§ **WHAT YOU ARE ASKED TO DO**
Return an exact copy of the lines from the one holding "The image size is (560, 365)." to the end of the data, including both the starting and final lines. Leave the pictures out.
##### INPUT
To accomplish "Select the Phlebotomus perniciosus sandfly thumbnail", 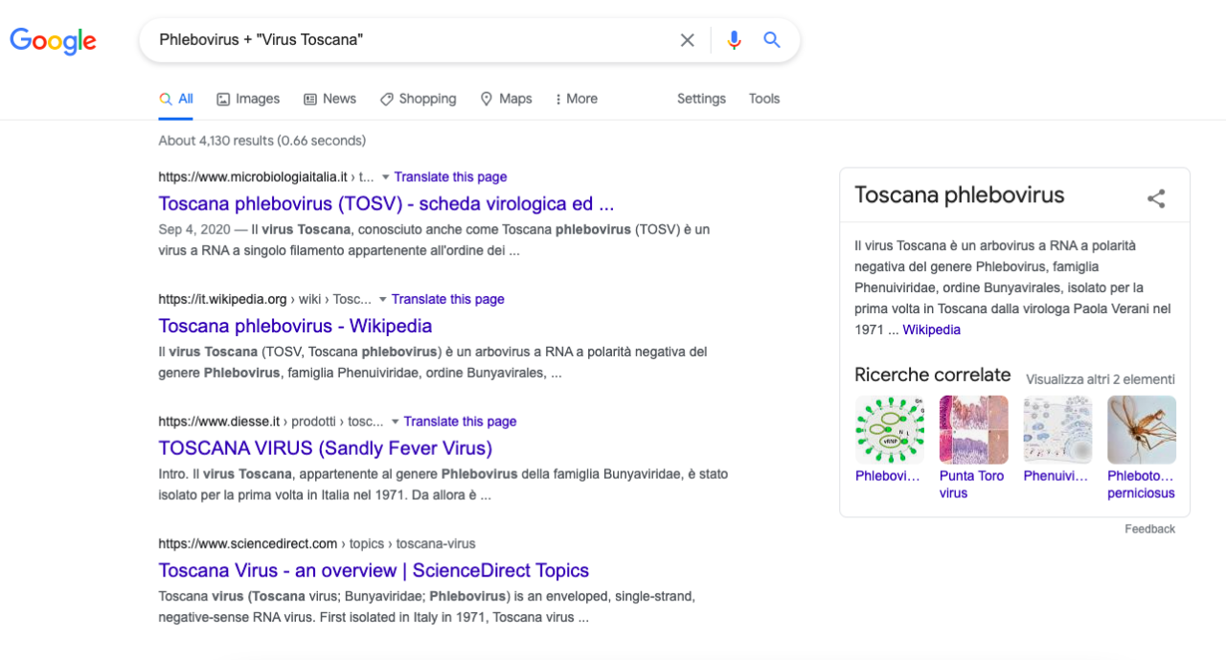I will 1142,430.
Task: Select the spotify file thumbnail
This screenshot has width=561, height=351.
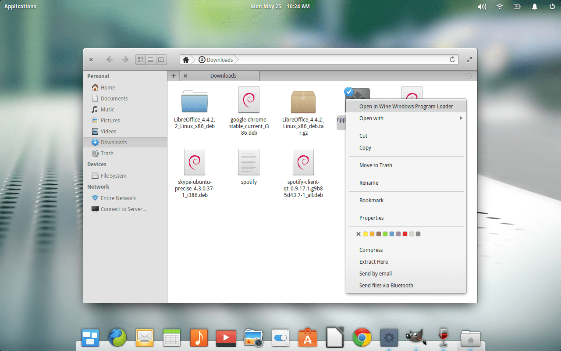Action: point(249,162)
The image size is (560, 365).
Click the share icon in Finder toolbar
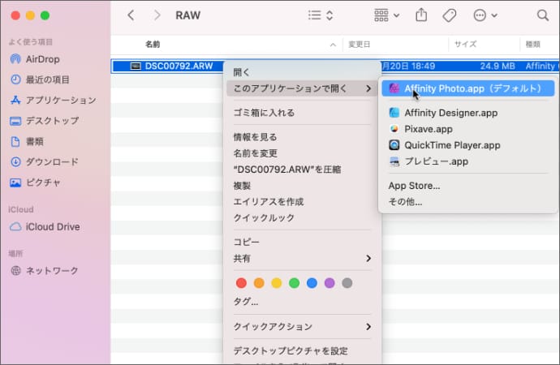421,15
##########
§ **REPLY**
The image size is (560, 365).
Click the share icon in Finder toolbar
421,15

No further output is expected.